Since 1988, the Canada’s New Noah program has given young biologists in Canada the opportunity of a lifetime. Each year, Wildlife Preservation Canada selects a candidate from dozens of applicants across Canada for the single, coveted working internship on the island of Mauritius, and participation in a three month long degree in Endangered Species Management at the Durrell Conservation Academy in the UK.

It had been four months since I completed my Masters thesis. I was keeping busy piecing together scholarship applications, drafting research papers, and grappling with the uncertainty about what would come next. Wildlife-related work prospects were poor in winter and I did not desire to stare at a screen for the months ahead. With several scholarship applications submitted and a hankering to dive deeper into topics explored during my thesis, I struck out on a somewhat impulsive winter road trip to sample natural history museum collections in the northeastern United States. I had time and there was data to collect.
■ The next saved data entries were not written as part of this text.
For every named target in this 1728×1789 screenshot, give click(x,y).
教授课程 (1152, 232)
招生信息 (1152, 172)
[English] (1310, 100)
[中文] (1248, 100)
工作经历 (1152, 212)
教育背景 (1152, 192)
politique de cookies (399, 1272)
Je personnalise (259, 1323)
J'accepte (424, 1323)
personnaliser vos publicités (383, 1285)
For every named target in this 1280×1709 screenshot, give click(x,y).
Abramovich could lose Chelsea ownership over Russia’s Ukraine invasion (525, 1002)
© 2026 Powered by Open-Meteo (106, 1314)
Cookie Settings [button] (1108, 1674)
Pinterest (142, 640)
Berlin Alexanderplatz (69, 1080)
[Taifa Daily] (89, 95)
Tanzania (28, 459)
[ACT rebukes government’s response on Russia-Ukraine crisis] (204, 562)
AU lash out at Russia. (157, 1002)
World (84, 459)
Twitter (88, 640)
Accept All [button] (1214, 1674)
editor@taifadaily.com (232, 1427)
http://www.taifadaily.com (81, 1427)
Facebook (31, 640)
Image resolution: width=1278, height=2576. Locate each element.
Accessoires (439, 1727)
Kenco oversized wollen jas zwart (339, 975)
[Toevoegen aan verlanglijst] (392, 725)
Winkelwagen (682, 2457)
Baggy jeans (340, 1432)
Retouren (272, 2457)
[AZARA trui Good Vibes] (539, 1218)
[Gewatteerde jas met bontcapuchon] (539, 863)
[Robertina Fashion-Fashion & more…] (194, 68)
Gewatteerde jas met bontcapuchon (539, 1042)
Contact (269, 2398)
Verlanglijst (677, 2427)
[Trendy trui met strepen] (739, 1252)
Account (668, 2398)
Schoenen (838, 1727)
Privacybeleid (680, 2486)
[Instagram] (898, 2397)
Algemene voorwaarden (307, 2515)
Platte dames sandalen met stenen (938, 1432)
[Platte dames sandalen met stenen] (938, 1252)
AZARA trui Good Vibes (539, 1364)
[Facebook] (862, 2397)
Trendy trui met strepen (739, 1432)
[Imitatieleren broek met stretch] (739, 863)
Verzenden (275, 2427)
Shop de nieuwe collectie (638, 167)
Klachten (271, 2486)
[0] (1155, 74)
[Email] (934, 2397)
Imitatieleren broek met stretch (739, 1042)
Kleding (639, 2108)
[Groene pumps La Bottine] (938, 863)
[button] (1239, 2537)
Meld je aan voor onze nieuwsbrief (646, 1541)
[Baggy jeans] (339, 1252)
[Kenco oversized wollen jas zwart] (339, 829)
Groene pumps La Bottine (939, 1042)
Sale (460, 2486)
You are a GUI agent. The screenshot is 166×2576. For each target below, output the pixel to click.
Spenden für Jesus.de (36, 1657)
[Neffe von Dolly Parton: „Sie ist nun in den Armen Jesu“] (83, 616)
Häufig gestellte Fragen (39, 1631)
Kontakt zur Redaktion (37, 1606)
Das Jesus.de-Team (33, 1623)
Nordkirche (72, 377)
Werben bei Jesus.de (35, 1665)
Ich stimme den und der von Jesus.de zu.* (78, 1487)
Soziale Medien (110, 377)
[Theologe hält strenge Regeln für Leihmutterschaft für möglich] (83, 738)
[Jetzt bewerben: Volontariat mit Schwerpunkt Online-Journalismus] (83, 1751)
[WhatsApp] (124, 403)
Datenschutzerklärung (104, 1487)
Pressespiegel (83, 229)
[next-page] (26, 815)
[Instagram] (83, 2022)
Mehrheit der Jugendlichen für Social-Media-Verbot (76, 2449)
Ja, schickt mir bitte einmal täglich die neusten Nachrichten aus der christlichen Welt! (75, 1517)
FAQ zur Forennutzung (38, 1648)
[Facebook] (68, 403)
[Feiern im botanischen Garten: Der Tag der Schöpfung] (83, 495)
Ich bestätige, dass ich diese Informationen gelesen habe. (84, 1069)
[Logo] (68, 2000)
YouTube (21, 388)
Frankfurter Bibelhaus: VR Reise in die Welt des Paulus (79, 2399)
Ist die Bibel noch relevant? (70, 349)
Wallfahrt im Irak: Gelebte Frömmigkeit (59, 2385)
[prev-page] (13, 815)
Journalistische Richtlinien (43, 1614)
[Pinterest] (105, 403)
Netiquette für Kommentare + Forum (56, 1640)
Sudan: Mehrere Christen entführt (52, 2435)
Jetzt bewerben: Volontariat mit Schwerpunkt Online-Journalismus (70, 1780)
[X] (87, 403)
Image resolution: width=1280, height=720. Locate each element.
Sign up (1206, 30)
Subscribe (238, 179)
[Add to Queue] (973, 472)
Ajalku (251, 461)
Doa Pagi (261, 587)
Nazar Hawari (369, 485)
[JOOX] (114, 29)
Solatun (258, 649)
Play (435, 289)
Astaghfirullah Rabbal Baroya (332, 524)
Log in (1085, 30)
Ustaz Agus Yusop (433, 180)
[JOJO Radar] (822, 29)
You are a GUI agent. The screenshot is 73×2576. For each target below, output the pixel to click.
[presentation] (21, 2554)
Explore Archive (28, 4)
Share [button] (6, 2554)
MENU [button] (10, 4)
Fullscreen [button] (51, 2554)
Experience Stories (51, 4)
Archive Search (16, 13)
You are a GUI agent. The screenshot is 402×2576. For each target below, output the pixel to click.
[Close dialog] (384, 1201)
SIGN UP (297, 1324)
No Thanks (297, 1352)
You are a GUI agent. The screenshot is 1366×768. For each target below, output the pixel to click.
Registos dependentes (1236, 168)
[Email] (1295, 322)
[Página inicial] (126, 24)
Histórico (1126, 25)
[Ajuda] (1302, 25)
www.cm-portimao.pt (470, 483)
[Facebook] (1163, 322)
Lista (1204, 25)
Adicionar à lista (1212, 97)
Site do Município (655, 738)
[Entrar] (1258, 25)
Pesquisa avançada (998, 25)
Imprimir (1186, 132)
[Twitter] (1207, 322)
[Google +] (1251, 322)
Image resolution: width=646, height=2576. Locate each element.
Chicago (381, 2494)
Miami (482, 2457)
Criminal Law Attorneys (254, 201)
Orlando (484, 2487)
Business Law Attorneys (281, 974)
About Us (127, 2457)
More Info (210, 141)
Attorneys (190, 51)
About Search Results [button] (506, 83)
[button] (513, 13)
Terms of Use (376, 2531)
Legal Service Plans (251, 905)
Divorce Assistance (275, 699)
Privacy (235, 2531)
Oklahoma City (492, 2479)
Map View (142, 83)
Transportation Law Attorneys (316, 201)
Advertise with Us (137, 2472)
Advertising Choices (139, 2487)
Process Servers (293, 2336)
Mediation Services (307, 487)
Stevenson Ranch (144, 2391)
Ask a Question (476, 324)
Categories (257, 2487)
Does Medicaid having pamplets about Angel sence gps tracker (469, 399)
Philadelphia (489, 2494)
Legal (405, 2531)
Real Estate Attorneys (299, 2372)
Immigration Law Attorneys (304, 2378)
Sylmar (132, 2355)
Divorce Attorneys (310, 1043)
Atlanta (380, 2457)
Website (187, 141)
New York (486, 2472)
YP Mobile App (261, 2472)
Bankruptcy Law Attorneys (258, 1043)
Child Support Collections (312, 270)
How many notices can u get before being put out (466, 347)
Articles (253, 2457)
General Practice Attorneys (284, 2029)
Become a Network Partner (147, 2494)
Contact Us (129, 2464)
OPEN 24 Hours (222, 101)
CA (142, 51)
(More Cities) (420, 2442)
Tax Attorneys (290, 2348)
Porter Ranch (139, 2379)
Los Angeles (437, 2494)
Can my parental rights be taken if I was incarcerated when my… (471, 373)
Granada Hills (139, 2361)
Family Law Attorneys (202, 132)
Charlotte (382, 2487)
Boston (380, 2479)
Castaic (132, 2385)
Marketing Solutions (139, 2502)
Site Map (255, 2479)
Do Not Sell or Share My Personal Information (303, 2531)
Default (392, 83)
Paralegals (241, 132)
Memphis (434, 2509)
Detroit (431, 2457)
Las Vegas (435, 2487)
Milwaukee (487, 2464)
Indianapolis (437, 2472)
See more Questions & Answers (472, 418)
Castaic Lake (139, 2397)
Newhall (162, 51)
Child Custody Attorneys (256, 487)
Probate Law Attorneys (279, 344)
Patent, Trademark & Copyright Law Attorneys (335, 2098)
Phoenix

On 10 February 2015, while visiting the collections of the Peabody Museum at Yale University, an email dropped into my inbox: “Re: Canada’s New Noah Program”. It was a congratulatory message–I had made the short list and would be interviewed! The weeks that followed were filled with giddy excitement and nervousness as I hunched over pickled museum specimens by day and huddled in a small sedan in public parking lots by night (who car camps in the northeast in winter anyways?).

Left: Self-portrait with Torosaurus in the Cretaceous Garden at the Peabody Museum of Natural History on the day of the Canada’s New Noah interview announcement. Right: Time to celebrate with a visit to the incredible Beinecke Rare Book and Manuscript Library (Yale University)!

During the early afternoon of 23 February, I interviewed online (a novelty then!) from a dimly lit basement of the Smithsonian Institute museum collection on the outskirts of Washington D.C. I remember a few nerve-wracking glitches on the feeble internet connection, a short digression into environmental politics (Isn’t proper form not to discuss politics in a new crowd?), many laughs with my interviewers, and, most of all, the kindness of the Wildlife Preservation Canada staff. A couple days later I was overjoyed to that I was selected as the 26th Canada’s New Noah (2015). From there, arrangements moved quickly. Revisiting those emails and notes sent my heart aflutter: By 05 March I cut my museum circuit short and headed back to Ontario; 09 March was an in-person orientation meeting at the WPC office in Guelph; 11 March was a major paperwork day for a visa application; 16 March was a flight booking; and on 31 March, I boarded my first in a series of flights, arriving 27 hours later in Mauritius. The searing island heat was a welcomed contrast from the preceding weeks.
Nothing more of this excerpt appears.